Last month, Ethan Chappel an amateur astronomer had photographed the moment when a space rock smashed into Jupiter. The impact was big and it was visible all the way from the Earth. After over a month, the space scientists have finally unraveled the mystery over the space rock. According to them, the giant planet was hit by an asteroid which got detonated in the middle of the air.
Back on August 7, Chappel had pictured the moment when the space rock had slammed onto the giant planet. After this, he had shared the image on Twitter. With the help of open-source software called DeTeCt, he was able to analyse the flash caused by explosion.
— Chappel Astro (@ChappelAstro) August 7, 2019
The image had caught the eyes of many astronomers as it was considered a rare moment. Even though Jupiter is a giant planet having a much higher gravity, gets hit by many asteroids and comets, it is very rare to catch such an event all the way from Earth.
The asteroid is likely to have been about 39 feet to 52 feet in size and had a mass of about 450 tons according to the analysis done by Ramanakumar Sankar and Csaba Palotai of the Florida Institute of Technology.

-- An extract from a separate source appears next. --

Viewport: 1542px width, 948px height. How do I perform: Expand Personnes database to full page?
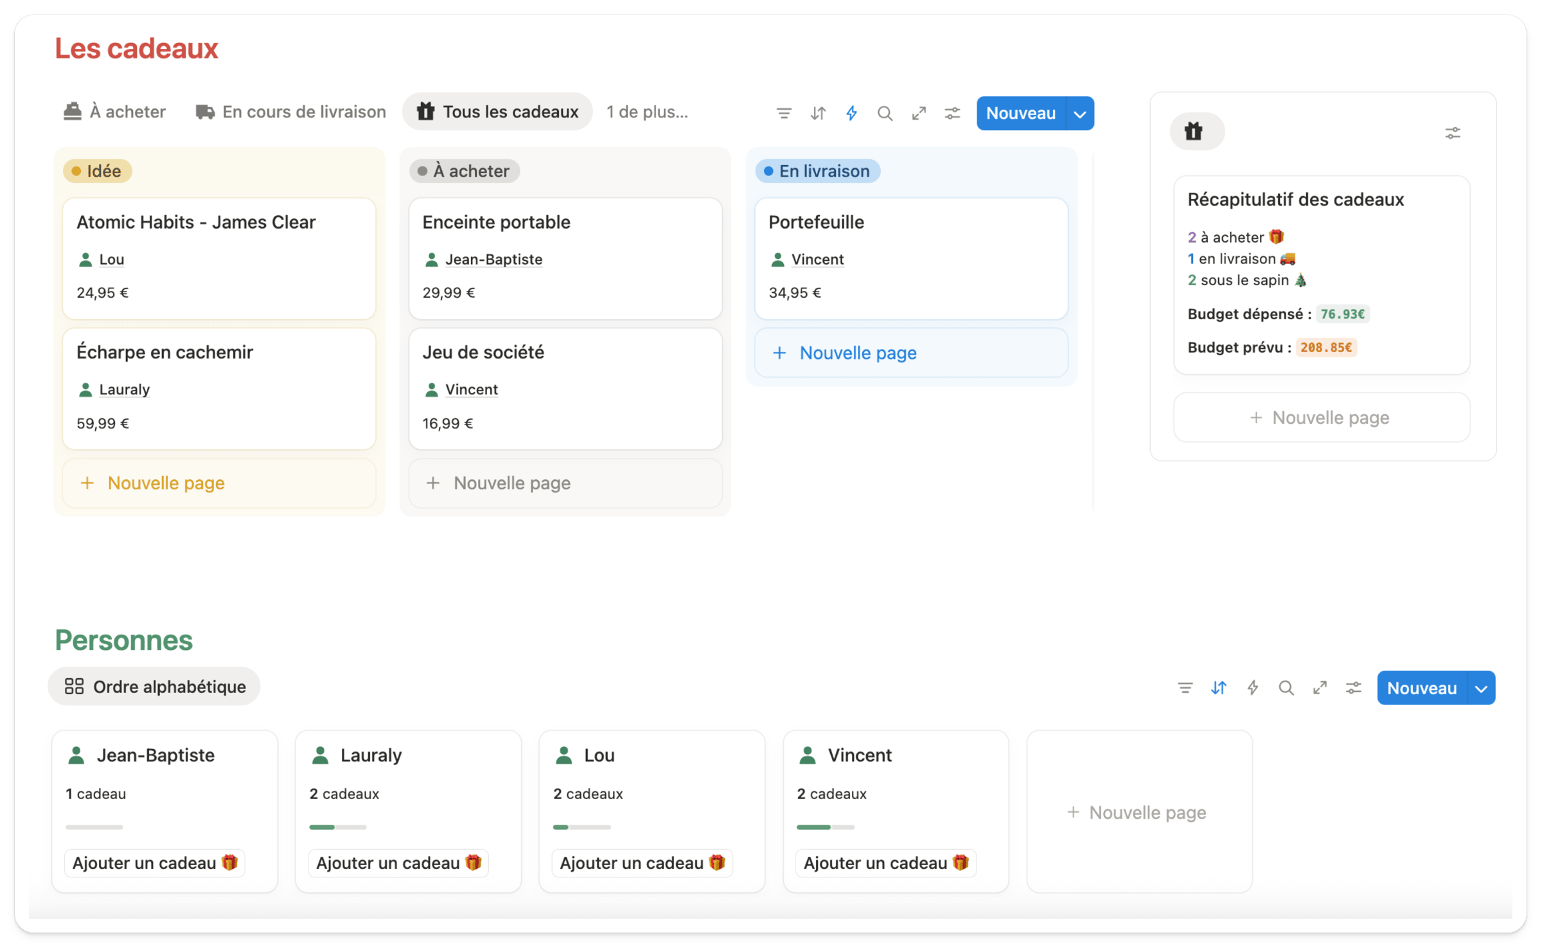[1320, 688]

Being relatively small, the asteroid did not reach the surface of Jupiter. In fact, it got exploded in Jupiter’s upper atmosphere, approximately 80 kilometres above the clouds. The space researchers noted that the explosion produced energy which was equivalent to 240 kilotons of TNT, about half as strong as the meteor explosion in Russia’s Chelyabinsk back on February 15, 2013.
“Most of these objects hit Jupiter without being spotted by observers on Earth. However, we now estimate 20-60 similar objects impact with Jupiter each year. Because of Jupiter’s large size and gravitational field this impact rate is ten thousand times larger than the impact rate of similar objects on Earth,” Ricardo Hueso, the co-developer of DeTeCt software, said in a statement.
Hueso and his co-developer Marc Delcroix are hopeful that more amateur astronomers will use DeTeCt for analysing video observations of Jupiter and Saturn so that more of these impacts can be found and studied.
“The amateur community has been galvanized by this event and the number of observers and the volume of data being processed is increasing rapidly. DeTeCt is a fantastic showcase for pro-am collaboration.” Delcroix said.